Ralph and Harold Wampler, Owners, Hara Arena – The original plans for Hara Arena did not include ice. But when plans were being made to locate an IHL franchise in Dayton, Harold and Ralph Wampler—the owners of the Wampler complex—quickly made changes to accommodate the new team. Hara Arena derived its name from the first two letters of the two brothers. It was the home of the Gems and Bombers until 1995—and has been home to thousands of youth hockey games since it was build it 1964.

Lorne Weighill, Defenseman, Dayton Gems – From 1967-75, ‘Moose’ Weighill played in 570 games, which stands as the most of any Dayton hockey player. In a testament to his durability as a defenseman, Weighill missed only 2 games from 1971 to 1975. Three times he was named an IHL second team all-star.

Don Westbrooke
, Right Wing, Dayton Gems – From 1967-70, ‘Westy’ scored 169 goals and 349 points-the most in the IHL during the period. He was the IHL scoring champ for both the 1968-69 and 1969-70 seasons. He shared the 1967-68 IHL Most Valuable Player award with Fort Wayne's Len Thornson, but it was his alone the next season. He was a first team IHL all-star in the three seasons from 1967-70. He is the only player in Dayton hockey history to score 50 or more goals and 100 or more points in three consecutive seasons.

Jim Wheeler
, Off-Ice Official – ‘Wheels,’ has been a fixture in Dayton professional hockey since 1964. He has worked as an off-ice official with both the Dayton Gems and Dayton Bombers, serving as timekeeper, goal judge and scorekeeper tallying nearly 1500 games in those positions. He has also served as a timekeeper for the Lefty McFadden College Hockey Invitational.

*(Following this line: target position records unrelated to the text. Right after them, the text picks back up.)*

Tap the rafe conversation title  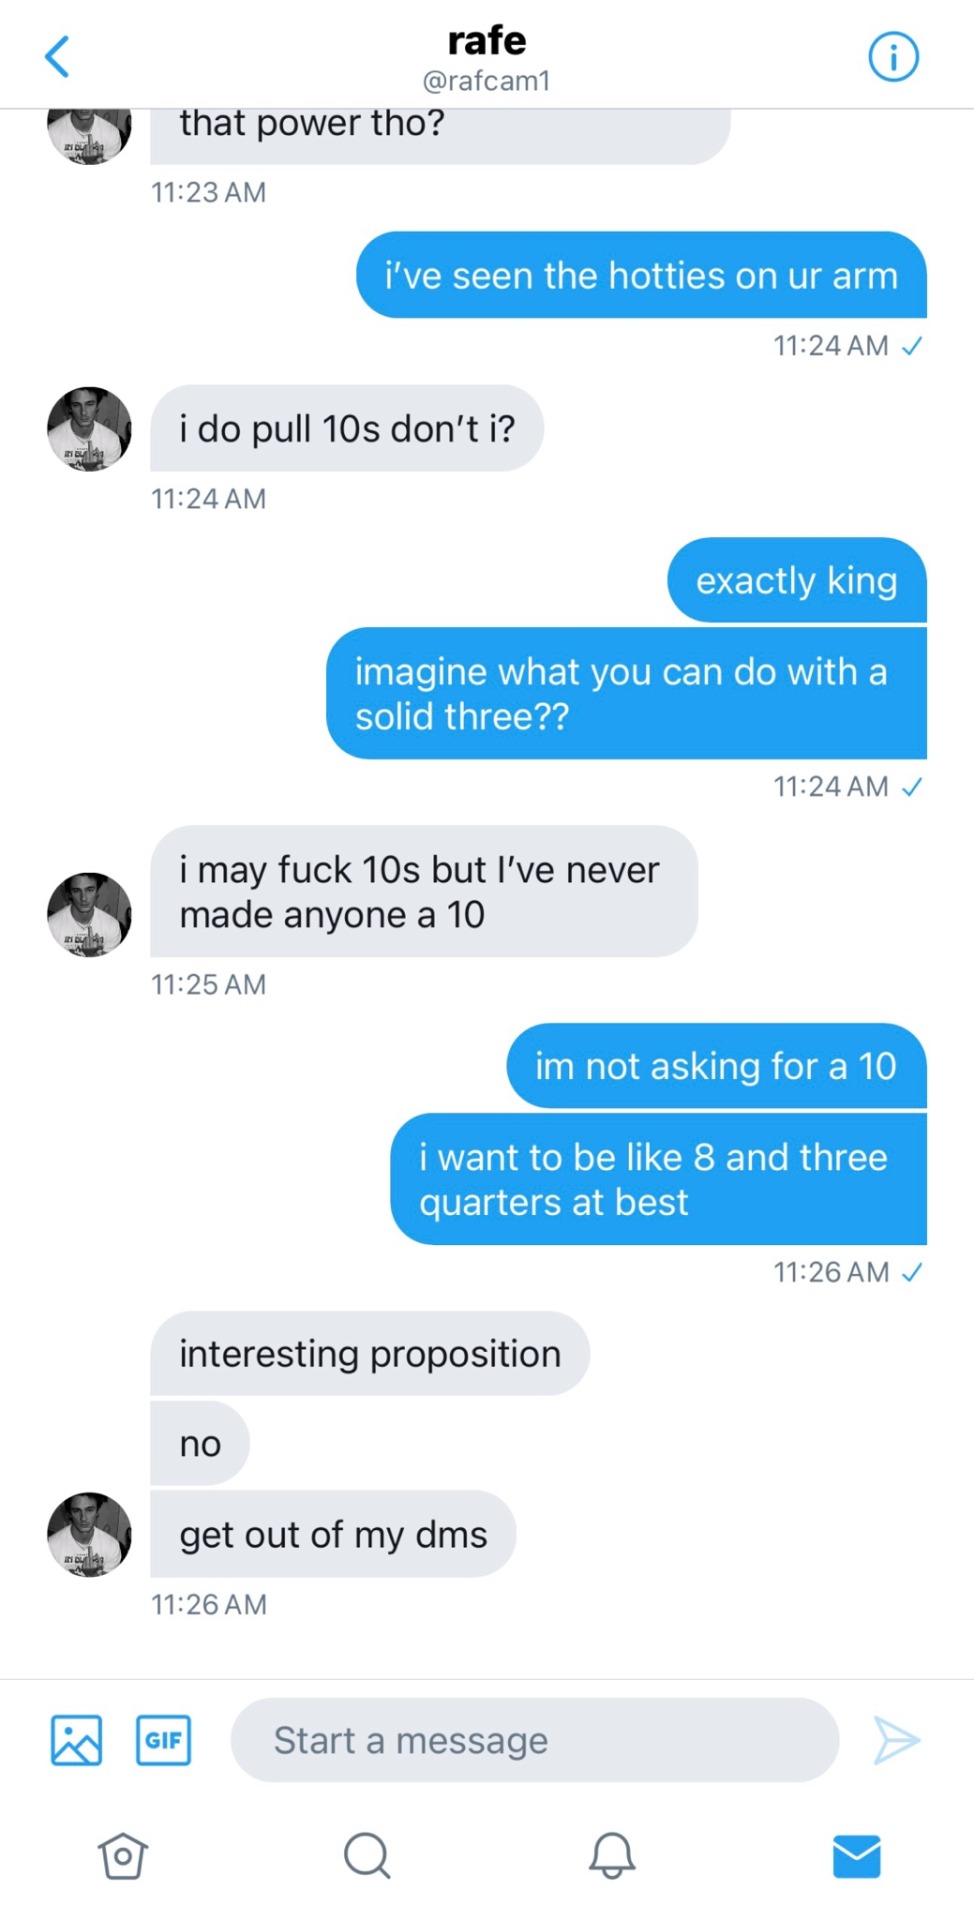(487, 40)
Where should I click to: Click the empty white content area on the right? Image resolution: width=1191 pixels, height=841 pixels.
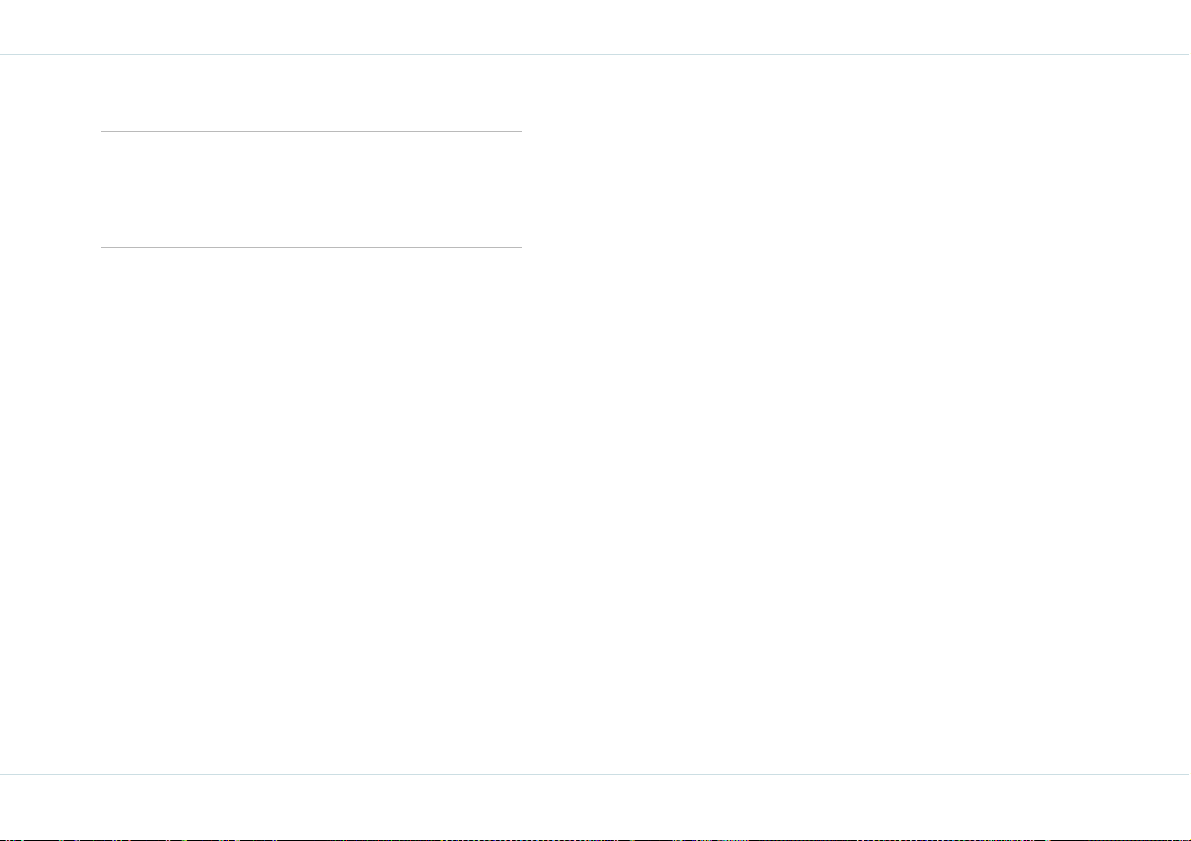(x=856, y=414)
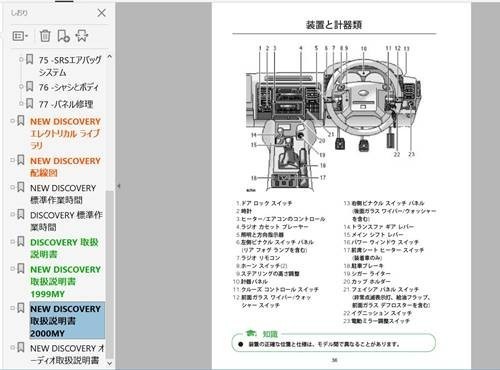Image resolution: width=500 pixels, height=370 pixels.
Task: Click bookmark icon beside 76 -シャシとボディ
Action: point(30,87)
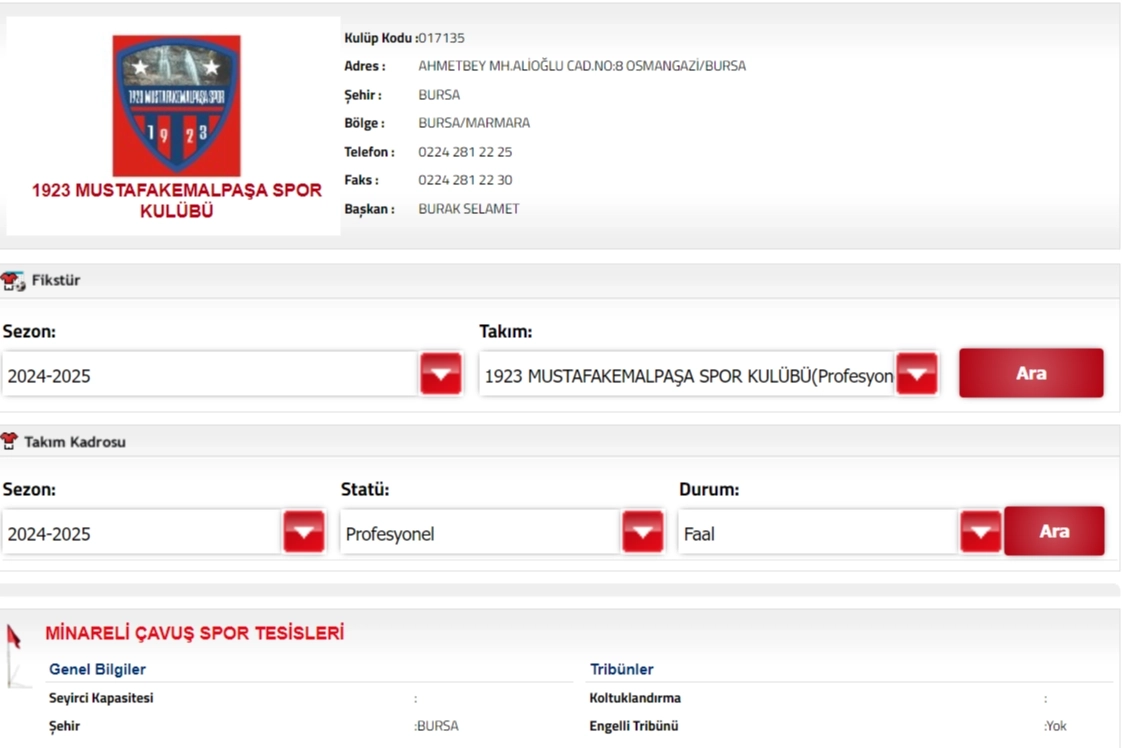This screenshot has height=748, width=1122.
Task: Click the club address text in Osmangazi/Bursa
Action: [x=581, y=66]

Larry Wilson, Player/Coach, Dayton Gems – Larry Wilson only spent a brief time in Dayton, but it was the most successful period in Gems history. Under Wilson, the Gems won one league championship and back to back Turner Cups in 1969 and 1970. The 1969 Gems compiled a perfect 9-0 record in the playoffs—the first time an IHL team went undefeated in the playoffs.

1975-76 Dayton Gems – The only team to be inducted into the Hall of Fame, this Gems’ team won both the Southern division and IHL regular season championship and went on to win the third and last Turner Cup for the franchise. Comprised of many players who would have careers in the National Hockey League, the team also set an IHL record – to that time- for most points in a season with 104 (47-21-10).